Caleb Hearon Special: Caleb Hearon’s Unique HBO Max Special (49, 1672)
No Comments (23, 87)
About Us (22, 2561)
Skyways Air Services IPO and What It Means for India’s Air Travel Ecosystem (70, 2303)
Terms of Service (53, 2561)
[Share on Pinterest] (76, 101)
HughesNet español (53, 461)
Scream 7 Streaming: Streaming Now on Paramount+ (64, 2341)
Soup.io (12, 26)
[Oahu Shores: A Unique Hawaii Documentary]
=-=-=
• **What this task involves**: Everything from the line with "Soup.io (12, 26)" through the last line of the material above should be echoed exactly, and nothing else.

• **Solution**:
Soup.io (12, 26)
[Oahu Shores: A Unique Hawaii Documentary]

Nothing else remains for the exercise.